年若い妙齢の美女十数人と豪華ホテルで過ごした数週間もその一つだ。ホテルはバクダッドのマンスール・メリヤ、美女群はJALレデイだった。
1990年8月2日深夜、ロンドン発ボンベイ経由で飛来したJAL便はイラクのクエイト侵攻について何も知らずクエイト空港に着陸し、直ちに待ち構えていたイラク軍に乗客、乗員とも拘束されてしまった。支店長はじめJALグル-プがクエイト在住日本人家族やホテル泊の出張者が集結していた日本大使館に入ってきた時は男女混成だった。だがイラクに転送されホテルに拘禁されたときは女性だけになった。男性が人間の盾として重要施設に配置されたからである。たまたま私と若い部下はクエイトへの出張者でイラクビザ保有者だったからか日本人男性として二人だけが残された。十数人の若い美女群に二人の男のみ、平時なら頬が緩む状況かもしれない。時々秘密警察らしい私服のイラク人が見回りに来る。クエイトでは彼女達もレイプ犯だと聞かされたイラク兵がクレーンに吊るされたのを見ていた筈だから、見回りに来る私服のイラク人にも身の危険を感じていただろう。そこで我々二人の日本人男児が彼女らを守らねばと、毎日二回部屋をノックして回ることにした。「異常ありませんか」の問いに、彼女達はチエーンを架けたまま、僅かに開けたドアからちらりと顔を見せ頷くだけで、たちまち激しく音を立ててドア-を閉める。
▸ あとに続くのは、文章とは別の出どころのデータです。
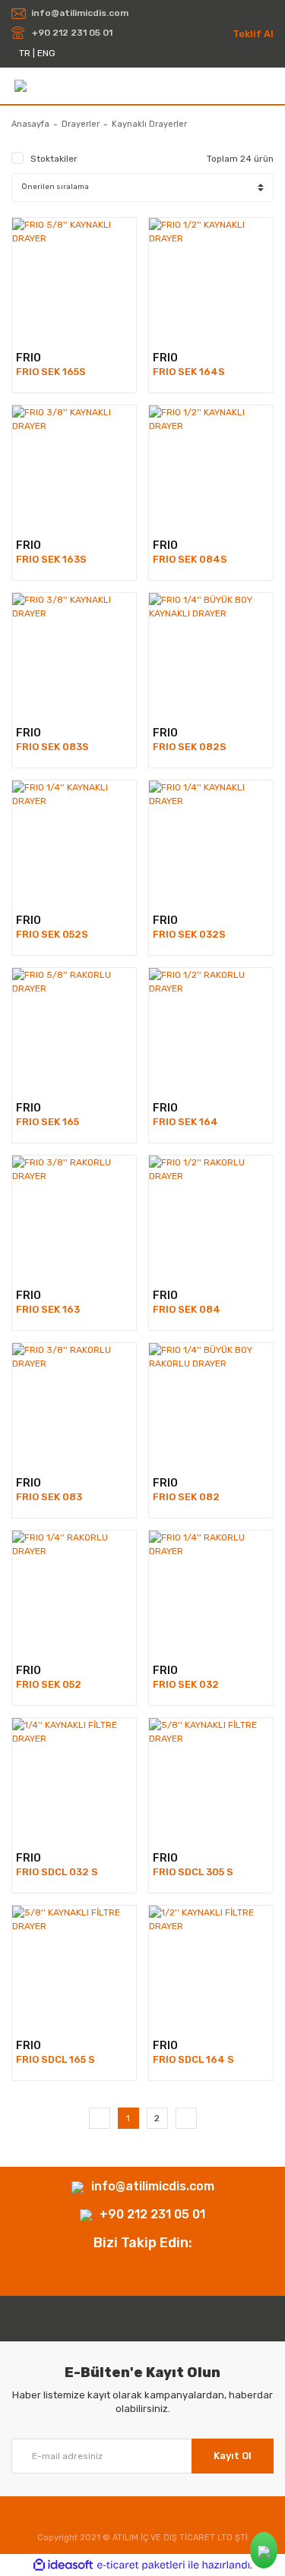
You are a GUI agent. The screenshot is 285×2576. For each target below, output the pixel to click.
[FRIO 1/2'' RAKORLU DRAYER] (211, 1030)
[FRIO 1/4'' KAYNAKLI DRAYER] (74, 842)
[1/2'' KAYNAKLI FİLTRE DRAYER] (211, 1967)
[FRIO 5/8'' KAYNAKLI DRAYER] (74, 280)
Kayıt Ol (233, 2455)
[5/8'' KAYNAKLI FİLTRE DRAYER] (211, 1780)
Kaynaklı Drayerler (149, 124)
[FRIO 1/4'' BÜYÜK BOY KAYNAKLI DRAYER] (211, 655)
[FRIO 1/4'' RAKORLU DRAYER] (74, 1592)
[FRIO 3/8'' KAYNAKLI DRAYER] (74, 467)
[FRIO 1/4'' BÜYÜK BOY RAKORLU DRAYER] (211, 1405)
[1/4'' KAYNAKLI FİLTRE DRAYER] (74, 1780)
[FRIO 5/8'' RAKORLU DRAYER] (74, 1030)
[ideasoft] (63, 2565)
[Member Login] (267, 85)
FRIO (28, 358)
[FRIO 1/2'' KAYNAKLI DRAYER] (211, 280)
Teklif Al (253, 33)
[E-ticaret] (141, 2565)
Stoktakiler (54, 158)
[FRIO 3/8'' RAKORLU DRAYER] (74, 1217)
イラク人と間違えたか、よほど不安だったのか素っ気なくつれない態度でこちらの善意を無視されたように感じ釈然としなかった。部屋に帰り自分の人相を鏡に映し「宣なるかな」と二人で苦笑いして互いに慰め合ったものだった。
その後もガ-ドマン役を続け、短波ラジヲで聞いたBBC放送の内容を知らせたりしているうちに、リーダー役の麗人とは意思疎通ができてきた。しかし、若き美女群と知り合う機会はなかった。私はともかく若い部下にとっては残念だっただろう。その内サダム・フセインの人道的配慮で女性と子供は帰国を許すということになり、彼女達は帰国を許されたが男性は人間の盾として残された。その後は政府関係者他中曽根元首相やアントニオ猪木他多くの人の尽力もあって、数ケ月で最終的には全員が帰国することができた。
帰国後暫くして、思いがけずマンスールメリヤ・ホテルで一緒だった彼女らの代表から当時の懐旧談をやろうと声がかり、そこで当時の緊張状態を知らされ納得したのである。後日談もあり、数年後他の部下とJAL女性との結婚式では、私と当時のバグダッド支店長が双方の主賓としてスピーチする偶然がかさなり何かの因縁を感じたものである。思えば、サダム・フセインもオサマビン・ラディンも捕えられ処刑されたが、アラブ側の聖戦は終わりそうもない。古くは十字軍の時代からの恩讐もあるのだろうが、双方の宗教も寛容の精神を説いている筈だ。中東に平和をと切に祈りたい。